| As someone who has Heart Disease and has survived both Colon and Kidney Cancer, I have a great interest in preventative approaches to these problems. It's mainly my own fault I have these problems. Twenty years of heavy smoking stopped in '74 and thirty years of heavy drinking stopped in '92. Plus some bad cancer genes on my Mother's side. 
 I will post info on them that I find of interest and hope others will also.  I start with the premise that we all should exercise and lose weight. If you do it, fine. If you don't it's even more important that you do the other things I list.
 
 PERSONAL HEALTH: I take an 81mg aspirin and  six Fish Oil capsules [2200+EPA/DHAmg] daily plus four 2000IU gel caps of Vitamin D. The D is the best preventative I know of for Cancer. For BP, I take one 50mg Atenolol and one 10mg Lisinopril daily.
 
 For heart disease, I recommend you get a heart scan and track your plaque. I have a 330 score, and take a 20mg Simvastatin daily. I take two 500mg of Slo-Niacin daily. Add oat bran 3 tbsp per day to your diet. I take  a heaping tablespoon of ground Flax seed mixed with equal portions of applesauce and prune juice. I have found Costco to be the best source for CoQ10, Fish Oil and Slo-Niacin. Buy Vitamin D from Vita-cost online in 360 IU 2000 capsule bottles. L-Arginine online from Vitamin Shoppe.
 
 TYP recommends adding the following supplements:
 
 # Vitamin C: 500mg per day
 # Vitamin B-Complex: (Folic Acid: 800mcg, B6: 25mg, B12: 100-500mcg) per day
 # CoQ10 100mg to 300mg daily if you have muscle pain from  a statin.

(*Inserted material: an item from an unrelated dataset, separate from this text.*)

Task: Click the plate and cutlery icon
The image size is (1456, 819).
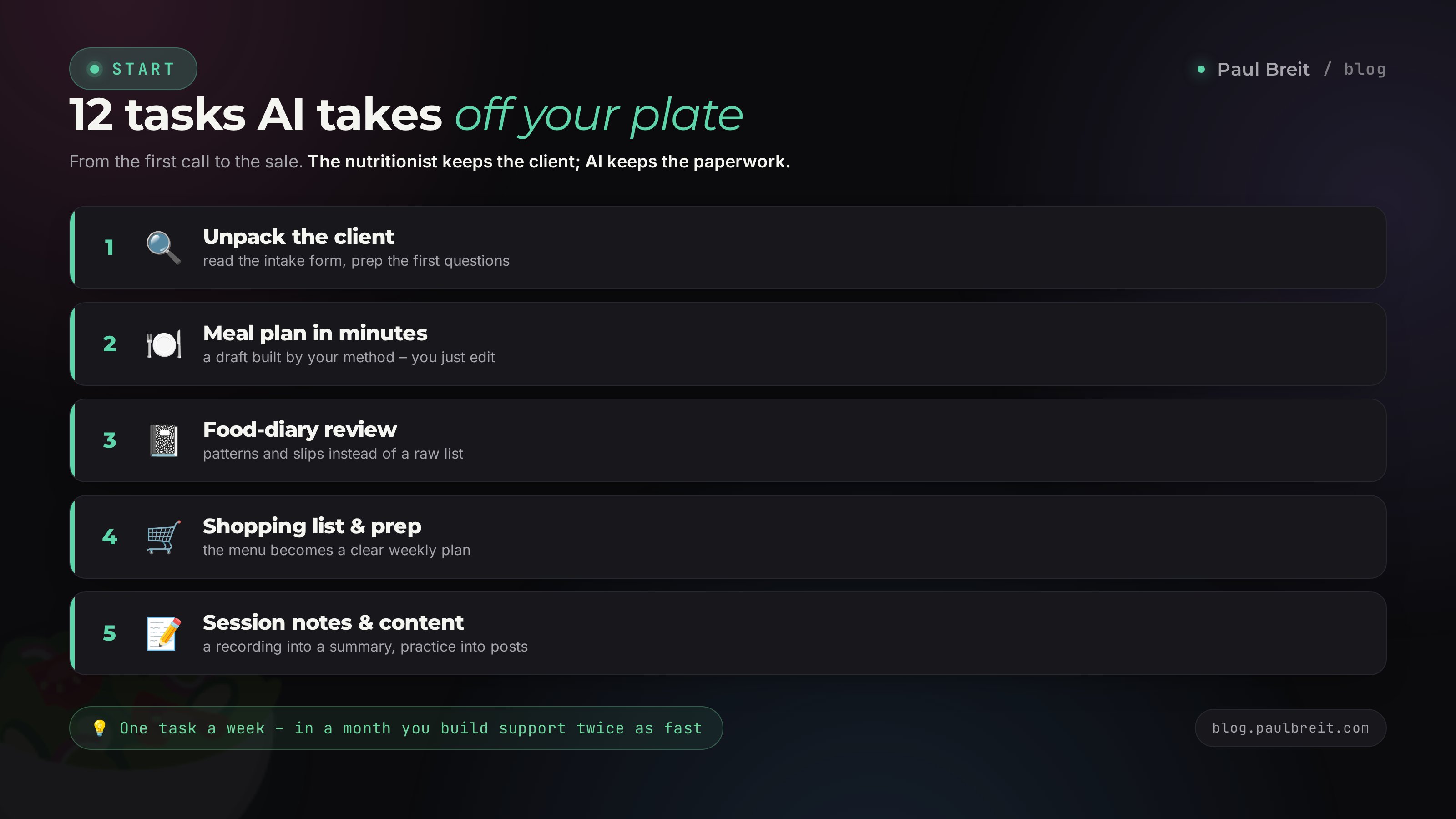Action: [164, 344]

 # Add l-arginine 6000 mg twice per day (on empty stomach)
 # Consider l-citrulline 1000 mg per day
 # Consider a magnesium supplement (e.g. magnesium oxide 250 mg twice per day).

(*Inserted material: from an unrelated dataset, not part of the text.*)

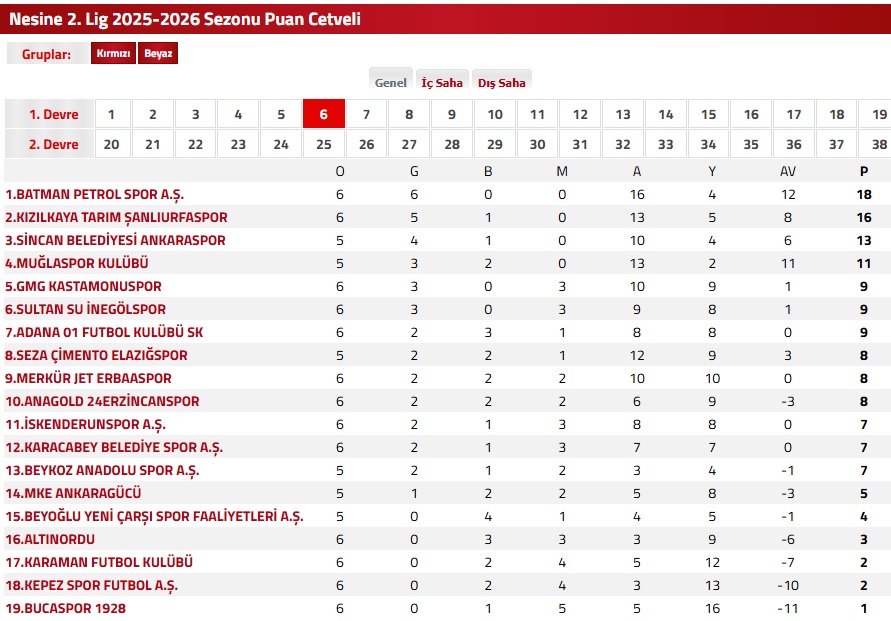Select week 1 in 1. Devre
891x621 pixels.
coord(111,114)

 # Add oat bran 3 tbsp per day to your diet.
 Lifestyle:
 
 # Achieve BMI of 25 or less through weight loss. This should be regarded as a priority to reduce blood pressure if you begin with a BMI >25.

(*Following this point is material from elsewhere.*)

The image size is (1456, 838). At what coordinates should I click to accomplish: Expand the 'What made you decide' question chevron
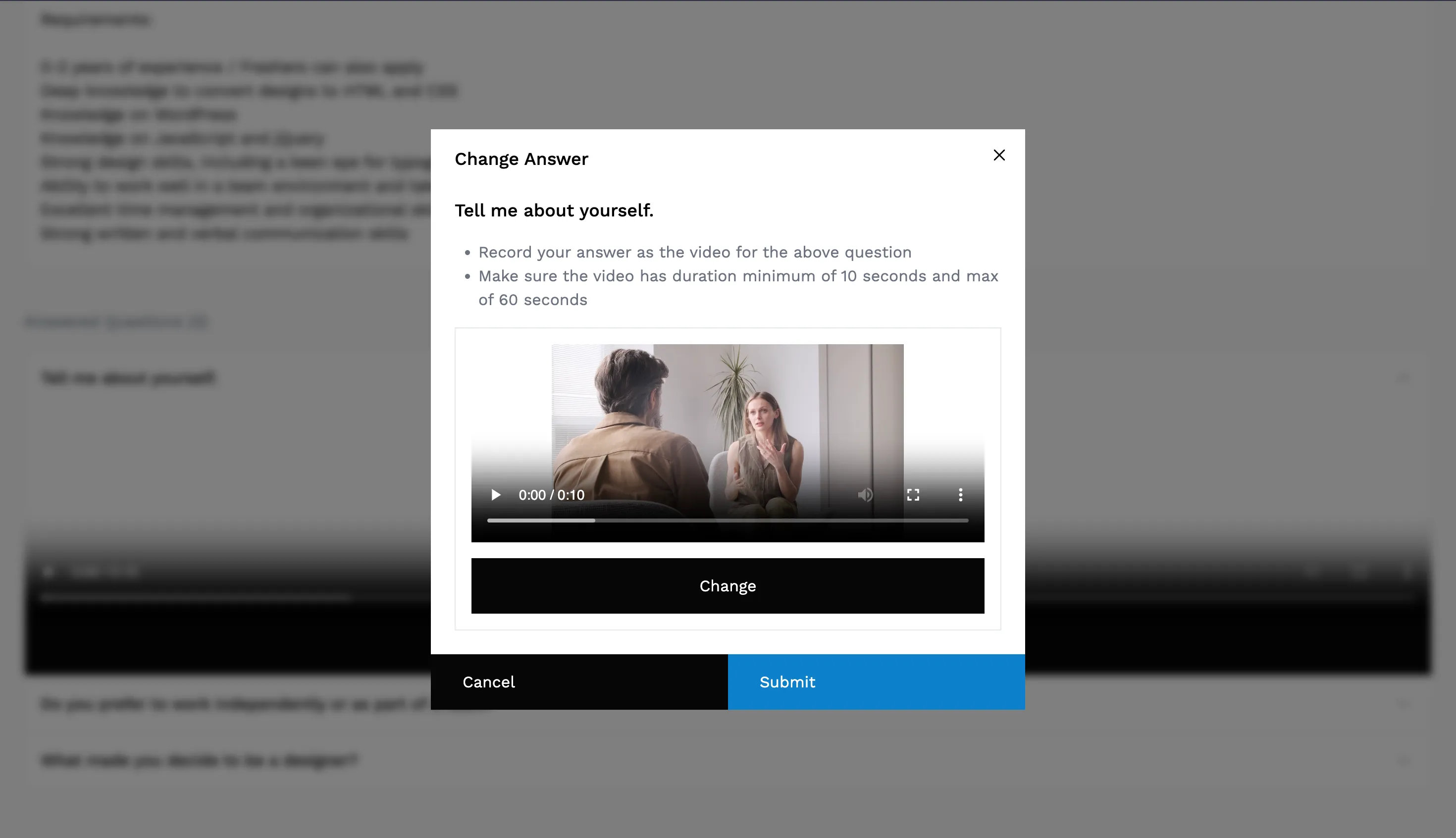(x=1404, y=761)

 # Consider increasing exercise to 40 minutes 4 days per week, or use pedometer and increase steps or kcal burned by 50% over your current daily expenditure.
 # Ensure that you get at least 7 1/2 hours of sleep every night. Sleep deprivation contributes to high blood pressure.
 # Increase intake of monounsaturated oils (olive and canola; raw almonds and walnuts) and cut back sharply on intake of starches, especially wheat products.